La ansiedad y los nutrientes esenciales

La ansiedad no siempre se debe solo al estrés o a factores emocionales. En muchos casos, puede estar ligada a carencias físicas que pasamos por alto. Nuestro cuerpo necesita ciertos minerales y vitaminas para funcionar correctamente, y cuando estos faltan, el sistema nervioso puede verse afectado.

El hierro, por ejemplo, es clave para transportar oxígeno en la sangre. Cuando hay déficit, no solo aparece fatiga, sino también inquietud y dificultad para concentrarse, síntomas comunes en personas con ansiedad. Lo mismo ocurre con la vitamina B12, esencial para el buen funcionamiento del cerebro. Su carencia puede provocar confusión, irritabilidad e insomnio.

Otro nutriente importante es el ácido fólico, especialmente en personas con dietas poco variadas o en ciertos estados de salud. Este ácido, junto con el selenio —un mineral con propiedades antioxidantes— ayuda a regular el estado de ánimo. Estudios han mostrado que bajos niveles de selenio se asocian con mayor riesgo de trastornos ansiosos.

Los ácidos grasos esenciales, como el omega-3, también juegan un papel fundamental. Estos componentes, presentes en pescados grasos, nueces y semillas, apoyan la salud cerebral y tienen efectos antiinflamatorios que benefician al sistema nervioso. Su falta puede traducirse en mayor sensibilidad al estrés y alteraciones del sueño.

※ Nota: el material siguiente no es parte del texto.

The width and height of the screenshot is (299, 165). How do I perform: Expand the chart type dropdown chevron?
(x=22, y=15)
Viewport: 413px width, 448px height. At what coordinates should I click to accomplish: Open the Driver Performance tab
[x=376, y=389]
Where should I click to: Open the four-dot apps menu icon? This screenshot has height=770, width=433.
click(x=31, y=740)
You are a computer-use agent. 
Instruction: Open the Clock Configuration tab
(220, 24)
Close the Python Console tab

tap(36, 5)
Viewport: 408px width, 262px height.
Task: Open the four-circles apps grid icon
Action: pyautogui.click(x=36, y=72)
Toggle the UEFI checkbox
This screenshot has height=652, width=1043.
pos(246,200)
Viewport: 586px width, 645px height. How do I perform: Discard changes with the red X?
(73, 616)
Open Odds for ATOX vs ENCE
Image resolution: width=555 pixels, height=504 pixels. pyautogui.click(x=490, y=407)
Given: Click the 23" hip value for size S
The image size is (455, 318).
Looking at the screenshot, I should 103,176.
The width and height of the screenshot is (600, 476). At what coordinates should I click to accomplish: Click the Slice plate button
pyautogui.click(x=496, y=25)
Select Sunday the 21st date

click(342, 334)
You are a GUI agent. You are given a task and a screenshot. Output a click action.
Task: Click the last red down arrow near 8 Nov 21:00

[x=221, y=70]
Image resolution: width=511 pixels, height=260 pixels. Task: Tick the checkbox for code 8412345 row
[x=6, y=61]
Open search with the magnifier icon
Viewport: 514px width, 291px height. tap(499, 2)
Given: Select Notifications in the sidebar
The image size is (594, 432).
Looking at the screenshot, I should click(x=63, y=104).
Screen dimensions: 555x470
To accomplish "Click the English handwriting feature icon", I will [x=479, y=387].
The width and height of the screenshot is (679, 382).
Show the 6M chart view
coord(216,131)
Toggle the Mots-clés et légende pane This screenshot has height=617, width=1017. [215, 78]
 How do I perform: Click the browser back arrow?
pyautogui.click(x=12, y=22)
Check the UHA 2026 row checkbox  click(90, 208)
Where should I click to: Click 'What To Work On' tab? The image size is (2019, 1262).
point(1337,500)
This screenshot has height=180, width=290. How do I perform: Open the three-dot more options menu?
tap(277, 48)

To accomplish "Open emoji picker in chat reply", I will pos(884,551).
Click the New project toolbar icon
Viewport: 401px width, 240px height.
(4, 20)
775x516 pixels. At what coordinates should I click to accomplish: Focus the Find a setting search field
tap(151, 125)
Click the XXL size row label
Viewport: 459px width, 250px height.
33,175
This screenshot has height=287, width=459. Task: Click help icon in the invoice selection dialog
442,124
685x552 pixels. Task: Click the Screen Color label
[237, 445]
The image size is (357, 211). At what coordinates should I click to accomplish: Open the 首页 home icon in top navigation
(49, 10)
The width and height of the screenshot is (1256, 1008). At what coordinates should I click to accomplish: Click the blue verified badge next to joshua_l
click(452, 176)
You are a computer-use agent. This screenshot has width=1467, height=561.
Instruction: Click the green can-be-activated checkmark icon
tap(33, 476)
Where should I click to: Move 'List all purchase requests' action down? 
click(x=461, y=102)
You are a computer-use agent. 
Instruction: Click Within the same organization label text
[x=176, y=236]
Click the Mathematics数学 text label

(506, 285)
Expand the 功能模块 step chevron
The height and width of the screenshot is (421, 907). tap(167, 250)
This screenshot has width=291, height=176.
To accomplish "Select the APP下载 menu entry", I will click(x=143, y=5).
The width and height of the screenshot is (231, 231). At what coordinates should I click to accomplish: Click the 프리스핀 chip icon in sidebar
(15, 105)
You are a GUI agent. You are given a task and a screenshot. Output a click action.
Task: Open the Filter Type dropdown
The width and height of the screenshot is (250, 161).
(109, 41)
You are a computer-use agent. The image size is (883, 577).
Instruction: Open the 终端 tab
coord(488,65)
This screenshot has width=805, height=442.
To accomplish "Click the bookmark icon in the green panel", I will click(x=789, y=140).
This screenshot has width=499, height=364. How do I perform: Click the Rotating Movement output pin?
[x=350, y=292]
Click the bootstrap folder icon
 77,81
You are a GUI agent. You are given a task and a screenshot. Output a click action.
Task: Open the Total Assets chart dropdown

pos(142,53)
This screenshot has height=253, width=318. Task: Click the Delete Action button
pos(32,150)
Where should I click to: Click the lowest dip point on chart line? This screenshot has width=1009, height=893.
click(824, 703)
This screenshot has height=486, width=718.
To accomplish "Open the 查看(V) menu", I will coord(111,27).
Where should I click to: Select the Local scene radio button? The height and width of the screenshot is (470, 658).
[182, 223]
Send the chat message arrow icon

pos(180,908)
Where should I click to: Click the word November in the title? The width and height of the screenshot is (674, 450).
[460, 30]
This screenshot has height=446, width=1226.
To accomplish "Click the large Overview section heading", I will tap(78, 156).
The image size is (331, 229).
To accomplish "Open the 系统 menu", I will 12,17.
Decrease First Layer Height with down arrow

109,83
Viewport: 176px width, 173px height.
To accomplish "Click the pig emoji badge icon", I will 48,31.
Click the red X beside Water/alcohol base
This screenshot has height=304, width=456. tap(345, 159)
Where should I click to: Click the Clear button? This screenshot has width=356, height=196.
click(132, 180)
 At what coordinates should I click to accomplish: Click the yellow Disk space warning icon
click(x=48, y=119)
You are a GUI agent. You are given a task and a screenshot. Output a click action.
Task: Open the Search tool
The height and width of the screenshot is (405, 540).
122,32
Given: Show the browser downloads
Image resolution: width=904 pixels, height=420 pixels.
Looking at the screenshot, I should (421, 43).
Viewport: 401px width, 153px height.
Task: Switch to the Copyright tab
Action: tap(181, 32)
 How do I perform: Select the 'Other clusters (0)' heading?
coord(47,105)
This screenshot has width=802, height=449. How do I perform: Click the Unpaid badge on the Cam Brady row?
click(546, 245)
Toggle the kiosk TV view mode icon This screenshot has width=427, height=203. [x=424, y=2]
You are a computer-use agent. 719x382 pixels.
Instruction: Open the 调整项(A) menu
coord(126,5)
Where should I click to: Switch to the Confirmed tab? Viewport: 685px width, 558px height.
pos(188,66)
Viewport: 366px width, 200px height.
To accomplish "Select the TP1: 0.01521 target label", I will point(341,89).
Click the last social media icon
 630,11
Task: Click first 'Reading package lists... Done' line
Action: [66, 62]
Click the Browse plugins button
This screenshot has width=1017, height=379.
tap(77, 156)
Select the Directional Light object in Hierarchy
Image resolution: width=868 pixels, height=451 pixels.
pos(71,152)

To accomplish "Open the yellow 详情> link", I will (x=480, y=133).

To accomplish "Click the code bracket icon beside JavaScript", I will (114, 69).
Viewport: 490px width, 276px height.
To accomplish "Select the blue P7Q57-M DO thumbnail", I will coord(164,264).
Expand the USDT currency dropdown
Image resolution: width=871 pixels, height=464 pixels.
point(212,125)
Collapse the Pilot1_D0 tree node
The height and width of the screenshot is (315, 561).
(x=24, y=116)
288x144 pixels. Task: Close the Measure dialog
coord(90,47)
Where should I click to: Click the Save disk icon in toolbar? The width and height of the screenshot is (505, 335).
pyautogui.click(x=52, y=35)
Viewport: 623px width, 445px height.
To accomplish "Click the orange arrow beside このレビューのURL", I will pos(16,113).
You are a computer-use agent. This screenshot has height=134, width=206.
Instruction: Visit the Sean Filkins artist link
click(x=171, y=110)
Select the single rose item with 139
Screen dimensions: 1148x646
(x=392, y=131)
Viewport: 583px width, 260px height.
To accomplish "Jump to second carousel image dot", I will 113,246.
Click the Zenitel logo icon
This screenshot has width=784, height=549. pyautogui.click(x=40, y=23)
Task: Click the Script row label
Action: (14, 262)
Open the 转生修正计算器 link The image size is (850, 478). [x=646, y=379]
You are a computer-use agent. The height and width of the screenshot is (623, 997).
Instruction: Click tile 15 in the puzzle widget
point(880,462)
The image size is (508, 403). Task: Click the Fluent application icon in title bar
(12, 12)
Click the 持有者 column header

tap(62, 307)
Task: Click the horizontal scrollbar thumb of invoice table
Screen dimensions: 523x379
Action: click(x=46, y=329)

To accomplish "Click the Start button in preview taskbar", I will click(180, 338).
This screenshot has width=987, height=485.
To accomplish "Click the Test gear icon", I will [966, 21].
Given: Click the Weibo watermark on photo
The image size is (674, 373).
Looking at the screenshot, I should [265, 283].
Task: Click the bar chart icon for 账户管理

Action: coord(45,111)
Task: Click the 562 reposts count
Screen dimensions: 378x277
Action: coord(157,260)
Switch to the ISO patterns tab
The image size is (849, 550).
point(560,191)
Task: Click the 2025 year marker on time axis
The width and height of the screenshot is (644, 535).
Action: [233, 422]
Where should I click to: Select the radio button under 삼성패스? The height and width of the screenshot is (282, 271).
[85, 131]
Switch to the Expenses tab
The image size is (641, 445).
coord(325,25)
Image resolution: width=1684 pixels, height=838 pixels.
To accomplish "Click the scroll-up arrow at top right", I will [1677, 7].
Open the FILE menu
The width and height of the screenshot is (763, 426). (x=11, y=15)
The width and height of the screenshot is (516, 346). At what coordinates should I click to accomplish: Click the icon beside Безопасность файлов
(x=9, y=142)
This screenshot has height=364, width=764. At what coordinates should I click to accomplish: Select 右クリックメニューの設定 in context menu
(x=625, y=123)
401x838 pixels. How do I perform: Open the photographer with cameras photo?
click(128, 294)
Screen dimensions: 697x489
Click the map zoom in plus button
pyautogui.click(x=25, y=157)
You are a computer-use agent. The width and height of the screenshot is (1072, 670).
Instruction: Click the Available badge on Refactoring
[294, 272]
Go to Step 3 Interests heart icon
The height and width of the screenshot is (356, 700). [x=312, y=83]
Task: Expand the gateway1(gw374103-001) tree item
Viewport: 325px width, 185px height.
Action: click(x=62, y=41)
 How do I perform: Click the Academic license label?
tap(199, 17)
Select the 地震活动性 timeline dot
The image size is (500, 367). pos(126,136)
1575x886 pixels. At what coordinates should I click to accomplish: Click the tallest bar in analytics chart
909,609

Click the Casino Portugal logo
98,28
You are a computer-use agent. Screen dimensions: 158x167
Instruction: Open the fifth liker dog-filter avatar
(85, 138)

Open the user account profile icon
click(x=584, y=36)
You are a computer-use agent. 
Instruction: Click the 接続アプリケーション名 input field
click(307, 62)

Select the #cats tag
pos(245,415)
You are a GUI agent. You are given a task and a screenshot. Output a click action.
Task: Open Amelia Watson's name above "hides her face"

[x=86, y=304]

Por eso, antes de asumir que la ansiedad es solo un problema emocional, vale la pena revisar la alimentación. Una dieta equilibrada, rica en nutrientes esenciales, puede ser un primer paso para recuperar la calma. En muchos casos, corregir una deficiencia simple puede marcar una gran diferencia en cómo nos sentimos cada día.